# Apache Pier



## b3butner (Oct 1, 2003)

Hello,
My name is Bryan and I fish Apache quite often.
I live about 5 1/2 hrs away. Since Apache discontinued their web page I don't get much info. I am looking for regulars that I will know when I'm there. I have the aluminum buggy with the large rear wheels. See ya this weekend.


----------



## noah (Aug 11, 2004)

I used to fish there but found a fisherman friendly pier up the coast from Myrtle Beach . Its an hour north in the Southport,NC area. Check out the website @ www.oceancrest pier.com. Apache choose not keeping us up to date and dropped doing anything to keep us informed it's not that way at Ocean Crest....see you there.


----------



## b3butner (Oct 1, 2003)

Hello Noah,
I am familar with OCP. I fished the Rebel Tournament this spring. Great pier but that was way to many people in that tournament. Thanks for the reply.


----------



## fish4kings104 (Feb 1, 2004)

you fishing the tournament down at apchie. I am fishing it down there at cherry grove. Dont know how the fishing beens down there at apachie but at cherry grove the fishing has been pretty good.


----------



## b3butner (Oct 1, 2003)

Yes, I will be fishing this weekend. This past week was good for spot tails,black drum,spots and a fourteen year old angler beside me pulled in a 5 1/2 lb flounder. Mullet ran fair in the mornings. No Kings however. I hope this tournament is better than the last 2.


----------



## fish4kings104 (Feb 1, 2004)

i got 2 flounder and a spanish on the king rigs last weekend. I am only 14 also.


----------



## b3butner (Oct 1, 2003)

That's great.Good luck.


----------



## fish4kings104 (Feb 1, 2004)

b3bunter-
I herd that the tournament was called off.


----------



## b3butner (Oct 1, 2003)

Yes I got a call this morning. I don't know when or if they are going to rescedule it.

▸ Recorded data
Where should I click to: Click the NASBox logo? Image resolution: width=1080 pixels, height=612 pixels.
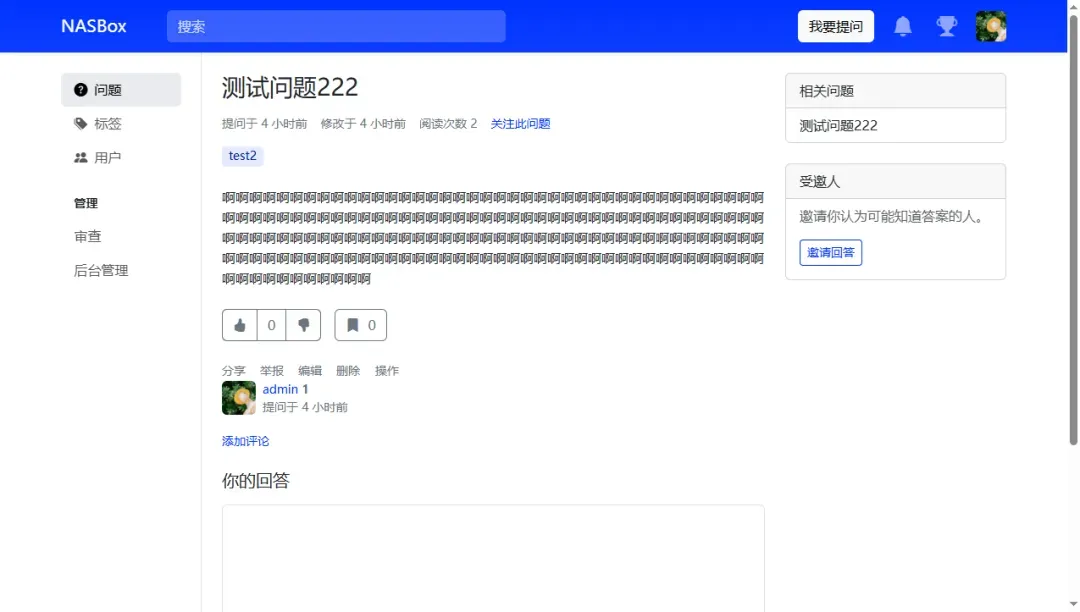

▸ Actions to take
A – Translate this sentence from the Apache Pier thread into Spanish: "Since Apache discontinued their web page I don't get much info."
B – Answer these questions using the Apache Pier thread:
(i) About how far away from Apache does b3butner live?
(ii) In what area is the pier that noah recommends instead?
(iii) How much did the flounder caught by the fourteen-year-old angler weigh?
C – Decide whether each statement agrees with the Apache Pier thread. Answer yes or no, and quote the words from the thread that settle it.
(i) b3butner fished the Rebel Tournament in the spring.
(ii) fish4kings104 is fishing the tournament at Cherry Grove.
(iii) Kings were caught at Apache during the past week.

▸ Answers provided
A – Desde que Apache dejó de tener su página web, no recibo mucha información.

B –
(i) About 5 1/2 hours away.
(ii) The Southport, NC area, an hour north of Myrtle Beach.
(iii) 5 1/2 lb.

C –
(i) Yes: "I fished the Rebel Tournament this spring."
(ii) Yes: "I am fishing it down there at cherry grove."
(iii) No: "No Kings however."